The trouble is, it has yet to develop a unified response to the global financial meltdown that's pummeling many of its largest banks and pushing its stock markets to depths not seen in many years.
Europe's political leaders have not taken the kind of decisive action needed to rebuild confidence in the shaky banking sector.
Instead, there's been an ad hoc, country-by-country approach to quelling the turmoil caused by the worldwide credit crunch, and that's not broad enough to stop worried investors from heading for the exits and anxious depositors from losing sleep. "They're feeding the panic by not taking steps they'll be forced to do anyway," Andrew Walker, a political economist at the London School of Economics, says of European politicians.
Richard Dale, an emeritus professor of international banking at the University of Southampton, says that the world's banking system is "on a knife's edge." He warns that events could lead to a global bank shutdown "if they [political leaders] keep staying behind the curve."
A problem for Europe's policymakers is that there is no central regulatory body to coordinate economic policy. That was by design when the Maastricht treaty set up the European monetary union in 1992 because member countries feared being held liable for their neighbors' debts.
But it has left the European Union unable to effectively deal with a crisis that's hitting large banks, many of which have operations in several countries. European Union leaders have so far eschewed suggestions of setting up a huge, multibillion-dollar central fund to bail out failing banks.
Dale, who authored a 1993 study that warned that deregulation could lead to a banking meltdown, says Europe's crisis management is so "uncoordinated" that it is causing a collapse in confidence.
On Tuesday, the share prices of the United Kingdom's largest banks tumbled sharply on news that they were seeking billions of dollars in government funding to shore up their tattered balance sheets. In response, the government is poised to unveil a plan that would reportedly allow it to offer the banks capital and lines of credit to ensure they don't run out of cash.
Meanwhile, in Iceland on Tuesday, the government nationalized the country's second-largest bank, Landsbanki, hours after its parliament gave the government sweeping powers to intervene in the financial industry. In tones the BBC called "apocalyptic," Prime Minister Geir Haarde ominously warned in a Monday-night speech that his country faced bankruptcy if its banks collapsed.

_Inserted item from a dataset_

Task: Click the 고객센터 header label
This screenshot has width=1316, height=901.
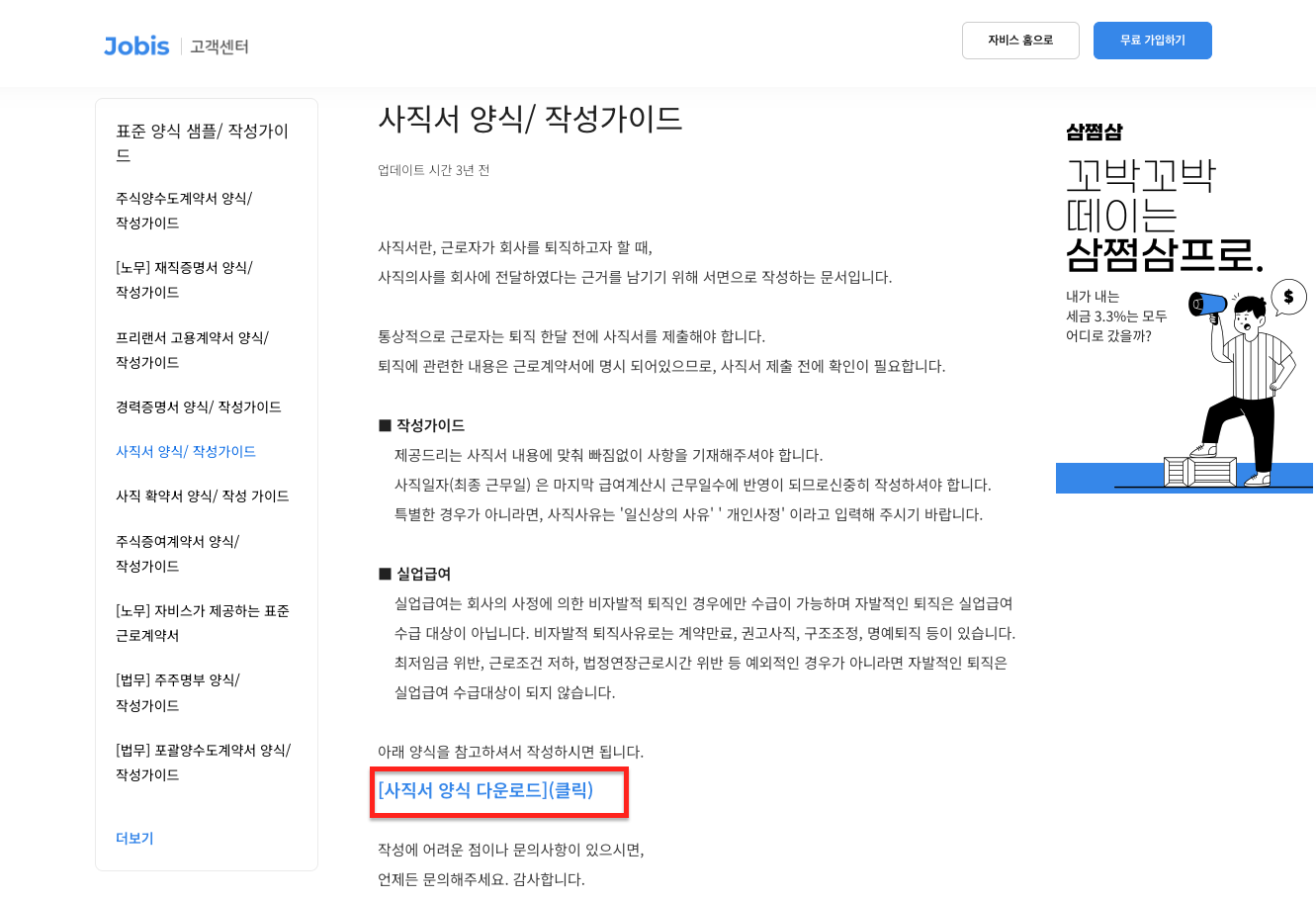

Those moves come just days after Germany structured a $69 billion bailout of its Hypo Real Estate Holding, a huge mortgage lender. Also, Belgium engineered a $19.6 billion buyout of Fortis bank (a maneuver that also included the Netherlands nationalizing the ABN Amro bank, which had been part of Fortis), and the British government essentially nationalized the Bradford & Bingley mortgage bank.
Although European stock exchanges on Tuesday were generally settled, though mixed, that relative calm followed a day of heavy bloodletting on Monday when markets across the region crashed as investors, despairing of a lack of concerted action in Europe, took flight.
Financial bailouts are repugnant to Europe's politicians, says Vanessa Rossi, an economist at the Royal Institute of International Affairs. "They see bailouts as a threat to fiscal stability."
But without them, credit markets are likely to remain sclerotic, and that'll probably push many economies into the red. Already, France and Ireland are officially in recession, and on Tuesday, the British Chambers of Commerce said it believed the United Kingdom is as well.
The International Monetary Fund is warning that the global economy faces a severe downturn as the credit crisis moves beyond the banking industry to Main Street.
With a vacuum of central leadership, European countries are left to their own devices. Last week, Ireland was castigated by other EU members when it announced it would guarantee 100 percent of all bank deposits; other countries feared their residents would pull funds out of domestic banks and rush to make deposits in government-guaranteed Irish ones.